NETGEAR is aware of a growing number of phone and online scams. To learn how to stay safe click here.
Forum Discussion
Solved
glibc vulnerability CVE-2015-7547
Is the R7000 vulnerable to the "new" glibc vulnerability indexed as CVE-2015-7547?
For reference: http://arstechnica.com/security/2016/02/extremely-severe-bug-leaves-dizzying-number-of-apps-and-devices-vulnerable/
I could not find a place on the site dedicated to disseminating this type of information. If NetGear does not have that, it's a real shame, because customers should be able to come here and quickly find out if they are vulnerable to any particular vulnerability, what products are affected, and what they can do to neutralize or mitigate the risk.
Note for NetGear: This form asked for the model number in a separate field, but kept clearing the field if I tabbed out of the field (and, of course, using the Tab key to move between fields has been SOP since way, way back).
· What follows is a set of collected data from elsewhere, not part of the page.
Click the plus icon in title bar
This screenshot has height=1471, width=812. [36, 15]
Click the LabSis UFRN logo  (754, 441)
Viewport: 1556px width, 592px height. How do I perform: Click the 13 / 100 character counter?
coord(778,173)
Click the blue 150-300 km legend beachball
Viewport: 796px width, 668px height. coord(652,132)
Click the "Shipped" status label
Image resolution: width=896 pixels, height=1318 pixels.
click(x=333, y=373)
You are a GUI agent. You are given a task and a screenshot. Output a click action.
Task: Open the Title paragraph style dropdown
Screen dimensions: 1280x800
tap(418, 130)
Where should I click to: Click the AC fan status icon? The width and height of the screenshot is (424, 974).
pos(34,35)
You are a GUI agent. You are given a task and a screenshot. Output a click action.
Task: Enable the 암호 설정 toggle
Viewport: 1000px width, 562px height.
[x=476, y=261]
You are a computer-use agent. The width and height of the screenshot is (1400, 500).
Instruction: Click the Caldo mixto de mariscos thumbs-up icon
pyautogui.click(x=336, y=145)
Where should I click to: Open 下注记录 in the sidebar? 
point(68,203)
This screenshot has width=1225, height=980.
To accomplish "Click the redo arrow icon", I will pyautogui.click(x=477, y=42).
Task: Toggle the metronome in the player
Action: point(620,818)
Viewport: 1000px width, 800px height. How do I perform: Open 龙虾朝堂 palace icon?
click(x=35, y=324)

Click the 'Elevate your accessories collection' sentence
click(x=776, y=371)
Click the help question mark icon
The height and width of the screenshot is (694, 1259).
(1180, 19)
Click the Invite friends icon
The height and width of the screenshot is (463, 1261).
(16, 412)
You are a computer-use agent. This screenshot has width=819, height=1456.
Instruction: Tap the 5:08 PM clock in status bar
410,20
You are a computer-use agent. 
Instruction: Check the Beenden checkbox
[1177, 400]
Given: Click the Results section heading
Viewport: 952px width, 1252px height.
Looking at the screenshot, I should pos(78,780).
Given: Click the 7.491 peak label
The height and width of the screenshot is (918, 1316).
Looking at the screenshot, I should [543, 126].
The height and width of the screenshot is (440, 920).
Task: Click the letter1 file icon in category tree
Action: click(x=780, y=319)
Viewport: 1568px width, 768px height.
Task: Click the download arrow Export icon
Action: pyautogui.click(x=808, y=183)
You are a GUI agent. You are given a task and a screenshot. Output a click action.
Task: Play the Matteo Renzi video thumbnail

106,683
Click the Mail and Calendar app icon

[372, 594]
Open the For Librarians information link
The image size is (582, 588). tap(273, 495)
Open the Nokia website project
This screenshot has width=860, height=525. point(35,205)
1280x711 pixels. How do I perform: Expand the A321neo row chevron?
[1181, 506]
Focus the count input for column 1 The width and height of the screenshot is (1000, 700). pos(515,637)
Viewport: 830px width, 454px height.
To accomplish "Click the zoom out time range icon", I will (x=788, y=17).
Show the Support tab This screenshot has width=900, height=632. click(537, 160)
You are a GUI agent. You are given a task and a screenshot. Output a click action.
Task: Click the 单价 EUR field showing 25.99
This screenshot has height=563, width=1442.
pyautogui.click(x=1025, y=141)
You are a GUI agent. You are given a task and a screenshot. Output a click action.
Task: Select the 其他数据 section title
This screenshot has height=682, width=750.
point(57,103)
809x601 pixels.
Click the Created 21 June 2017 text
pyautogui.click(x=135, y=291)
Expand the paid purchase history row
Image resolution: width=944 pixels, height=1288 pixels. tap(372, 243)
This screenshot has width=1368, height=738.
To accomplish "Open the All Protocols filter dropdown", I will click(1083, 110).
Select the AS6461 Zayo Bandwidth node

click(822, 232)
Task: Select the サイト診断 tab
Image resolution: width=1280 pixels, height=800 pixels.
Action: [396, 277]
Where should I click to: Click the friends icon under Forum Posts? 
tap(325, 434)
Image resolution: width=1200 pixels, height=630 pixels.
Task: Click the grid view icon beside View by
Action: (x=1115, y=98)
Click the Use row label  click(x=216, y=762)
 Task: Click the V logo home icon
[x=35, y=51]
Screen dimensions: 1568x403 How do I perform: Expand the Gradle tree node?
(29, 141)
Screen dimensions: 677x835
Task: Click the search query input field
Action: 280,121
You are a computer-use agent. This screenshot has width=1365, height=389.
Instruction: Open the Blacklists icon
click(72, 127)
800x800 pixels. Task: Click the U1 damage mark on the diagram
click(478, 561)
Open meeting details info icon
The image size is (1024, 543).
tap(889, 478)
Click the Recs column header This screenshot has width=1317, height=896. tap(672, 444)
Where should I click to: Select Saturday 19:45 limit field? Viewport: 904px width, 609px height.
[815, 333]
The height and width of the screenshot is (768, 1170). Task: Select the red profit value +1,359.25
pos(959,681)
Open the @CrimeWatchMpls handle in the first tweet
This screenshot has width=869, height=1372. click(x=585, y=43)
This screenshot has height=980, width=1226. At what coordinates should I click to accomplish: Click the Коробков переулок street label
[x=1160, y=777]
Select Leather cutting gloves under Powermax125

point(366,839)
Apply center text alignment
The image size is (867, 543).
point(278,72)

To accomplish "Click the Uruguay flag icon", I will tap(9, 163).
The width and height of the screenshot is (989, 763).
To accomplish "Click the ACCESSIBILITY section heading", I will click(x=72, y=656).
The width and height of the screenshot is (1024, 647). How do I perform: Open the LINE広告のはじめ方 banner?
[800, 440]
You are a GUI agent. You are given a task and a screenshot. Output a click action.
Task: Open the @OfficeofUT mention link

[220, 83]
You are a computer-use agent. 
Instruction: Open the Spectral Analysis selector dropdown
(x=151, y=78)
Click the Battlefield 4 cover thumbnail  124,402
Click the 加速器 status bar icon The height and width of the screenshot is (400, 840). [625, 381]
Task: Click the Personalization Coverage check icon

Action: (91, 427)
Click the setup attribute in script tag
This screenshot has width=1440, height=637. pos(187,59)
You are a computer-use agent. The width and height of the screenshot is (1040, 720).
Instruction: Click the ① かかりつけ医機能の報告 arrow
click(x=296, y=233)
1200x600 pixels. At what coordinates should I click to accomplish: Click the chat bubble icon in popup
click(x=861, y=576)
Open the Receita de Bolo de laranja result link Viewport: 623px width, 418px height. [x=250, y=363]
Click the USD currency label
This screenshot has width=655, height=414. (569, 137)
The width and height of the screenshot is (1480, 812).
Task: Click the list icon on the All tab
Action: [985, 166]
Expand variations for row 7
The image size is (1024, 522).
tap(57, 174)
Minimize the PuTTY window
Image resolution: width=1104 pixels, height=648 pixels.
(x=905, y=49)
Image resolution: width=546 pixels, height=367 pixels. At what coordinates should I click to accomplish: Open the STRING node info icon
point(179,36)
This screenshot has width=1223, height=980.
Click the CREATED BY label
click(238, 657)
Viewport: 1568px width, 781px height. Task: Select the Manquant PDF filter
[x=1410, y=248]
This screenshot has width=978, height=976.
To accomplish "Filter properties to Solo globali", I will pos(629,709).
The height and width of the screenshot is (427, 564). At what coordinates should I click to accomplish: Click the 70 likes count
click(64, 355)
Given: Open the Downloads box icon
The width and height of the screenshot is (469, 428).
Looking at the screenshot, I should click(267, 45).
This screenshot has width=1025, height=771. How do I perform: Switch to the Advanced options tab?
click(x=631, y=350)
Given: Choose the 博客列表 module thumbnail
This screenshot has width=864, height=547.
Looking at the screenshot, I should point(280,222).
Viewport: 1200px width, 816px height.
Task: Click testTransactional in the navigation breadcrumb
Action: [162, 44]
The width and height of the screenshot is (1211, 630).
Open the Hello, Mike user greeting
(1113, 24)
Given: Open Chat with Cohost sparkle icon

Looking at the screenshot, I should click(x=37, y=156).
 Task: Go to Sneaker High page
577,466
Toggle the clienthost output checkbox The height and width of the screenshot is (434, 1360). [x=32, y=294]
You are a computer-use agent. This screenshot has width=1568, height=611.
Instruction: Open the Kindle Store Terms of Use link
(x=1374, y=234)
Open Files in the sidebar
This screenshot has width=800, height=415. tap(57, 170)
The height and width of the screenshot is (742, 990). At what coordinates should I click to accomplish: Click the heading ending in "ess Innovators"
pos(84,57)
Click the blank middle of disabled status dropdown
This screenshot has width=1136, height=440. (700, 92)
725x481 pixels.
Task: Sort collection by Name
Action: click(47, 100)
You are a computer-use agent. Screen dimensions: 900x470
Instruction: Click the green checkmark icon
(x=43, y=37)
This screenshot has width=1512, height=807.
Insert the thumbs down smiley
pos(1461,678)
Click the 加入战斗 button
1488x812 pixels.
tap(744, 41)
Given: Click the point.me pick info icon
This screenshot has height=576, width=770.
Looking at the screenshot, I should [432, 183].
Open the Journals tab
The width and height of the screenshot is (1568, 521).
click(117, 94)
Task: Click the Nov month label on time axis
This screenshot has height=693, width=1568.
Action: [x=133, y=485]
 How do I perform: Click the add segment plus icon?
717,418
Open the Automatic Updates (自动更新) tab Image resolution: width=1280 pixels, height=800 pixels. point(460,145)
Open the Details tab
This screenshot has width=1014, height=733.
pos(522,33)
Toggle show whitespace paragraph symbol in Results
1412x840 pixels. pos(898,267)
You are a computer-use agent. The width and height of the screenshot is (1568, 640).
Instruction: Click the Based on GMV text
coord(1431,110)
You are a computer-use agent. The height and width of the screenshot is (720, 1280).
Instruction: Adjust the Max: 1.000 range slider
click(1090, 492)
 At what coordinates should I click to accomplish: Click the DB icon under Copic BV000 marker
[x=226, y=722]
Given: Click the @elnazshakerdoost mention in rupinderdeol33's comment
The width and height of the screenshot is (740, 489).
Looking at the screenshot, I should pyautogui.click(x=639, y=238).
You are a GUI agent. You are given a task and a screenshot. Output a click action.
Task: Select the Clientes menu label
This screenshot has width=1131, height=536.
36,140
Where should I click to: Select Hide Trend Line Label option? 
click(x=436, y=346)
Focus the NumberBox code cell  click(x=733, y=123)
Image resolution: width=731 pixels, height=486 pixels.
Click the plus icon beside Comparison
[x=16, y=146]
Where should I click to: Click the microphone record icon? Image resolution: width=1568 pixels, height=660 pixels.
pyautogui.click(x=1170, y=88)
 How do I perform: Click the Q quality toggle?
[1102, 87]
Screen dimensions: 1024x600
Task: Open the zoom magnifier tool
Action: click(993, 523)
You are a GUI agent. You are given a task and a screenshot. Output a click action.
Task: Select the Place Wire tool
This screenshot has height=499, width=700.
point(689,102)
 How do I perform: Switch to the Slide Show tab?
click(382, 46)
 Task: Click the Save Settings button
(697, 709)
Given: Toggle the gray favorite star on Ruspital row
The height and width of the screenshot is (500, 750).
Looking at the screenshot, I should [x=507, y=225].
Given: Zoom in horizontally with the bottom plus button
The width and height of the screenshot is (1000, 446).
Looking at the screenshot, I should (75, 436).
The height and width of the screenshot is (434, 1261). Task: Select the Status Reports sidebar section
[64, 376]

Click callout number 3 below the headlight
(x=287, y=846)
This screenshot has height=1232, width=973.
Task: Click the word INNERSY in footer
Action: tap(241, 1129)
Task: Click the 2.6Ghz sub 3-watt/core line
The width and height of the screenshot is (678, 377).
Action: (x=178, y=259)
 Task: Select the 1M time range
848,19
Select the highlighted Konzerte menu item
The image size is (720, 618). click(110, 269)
Anyway, I did happen to discover that just clicking in another field would prevent that, thereby allowing me to enter the serial number. However, when posting it does not seem to store the number and so the section of the post where it reports the model number is blank. You need to work on this form, because it's obviously really screwed up.
Update:
As of this writing, our engineers confirmed that the following products are not vulnerable.
- DSL Gateways
- Cable Gateways
- Extenders
- Powerline
- Routers
- Security firewalls and VPN software
- Switches
- 11ac Access Points
We will provide another update as we complete the review of other products.
16 Replies
Replies have been turned off for this discussion
I think it would be well for NETGEAR to gain some user confidence, by informing its' users of the wide variety of its products, that are using Linux with Gnu C Library, which of those are vulnerable and what they propose to do to mitigate it, as well as the projected timescales. My own routermodem I know to be running a 2.6.x Linux version.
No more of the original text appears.